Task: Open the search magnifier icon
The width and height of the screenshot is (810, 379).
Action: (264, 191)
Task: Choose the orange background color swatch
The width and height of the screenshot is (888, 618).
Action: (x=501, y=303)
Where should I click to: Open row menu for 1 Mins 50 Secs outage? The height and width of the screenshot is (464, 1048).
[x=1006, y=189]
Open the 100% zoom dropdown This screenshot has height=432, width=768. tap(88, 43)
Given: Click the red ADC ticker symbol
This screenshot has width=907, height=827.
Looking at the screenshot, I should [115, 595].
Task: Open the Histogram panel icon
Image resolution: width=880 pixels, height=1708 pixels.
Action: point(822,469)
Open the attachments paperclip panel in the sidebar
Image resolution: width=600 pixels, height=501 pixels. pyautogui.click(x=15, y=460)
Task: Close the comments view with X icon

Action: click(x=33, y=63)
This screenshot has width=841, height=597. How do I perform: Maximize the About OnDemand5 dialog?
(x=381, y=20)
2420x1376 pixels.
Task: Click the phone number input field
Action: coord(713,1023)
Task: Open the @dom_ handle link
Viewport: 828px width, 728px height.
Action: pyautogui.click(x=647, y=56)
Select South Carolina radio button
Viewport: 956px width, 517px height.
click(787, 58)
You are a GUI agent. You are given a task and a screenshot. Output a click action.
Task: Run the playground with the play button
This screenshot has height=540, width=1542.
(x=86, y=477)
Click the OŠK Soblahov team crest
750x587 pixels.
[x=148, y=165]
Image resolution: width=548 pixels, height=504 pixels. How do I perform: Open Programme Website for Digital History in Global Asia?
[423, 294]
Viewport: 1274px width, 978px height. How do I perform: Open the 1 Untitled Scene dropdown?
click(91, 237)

────────────────────────────────────────

## PROBLEM TO SOLVE
Read the entries and pick out all lines that include the word "button".

## ANSWER TO THIS PROBLEM
Select South Carolina radio button
Task: Run the playground with the play button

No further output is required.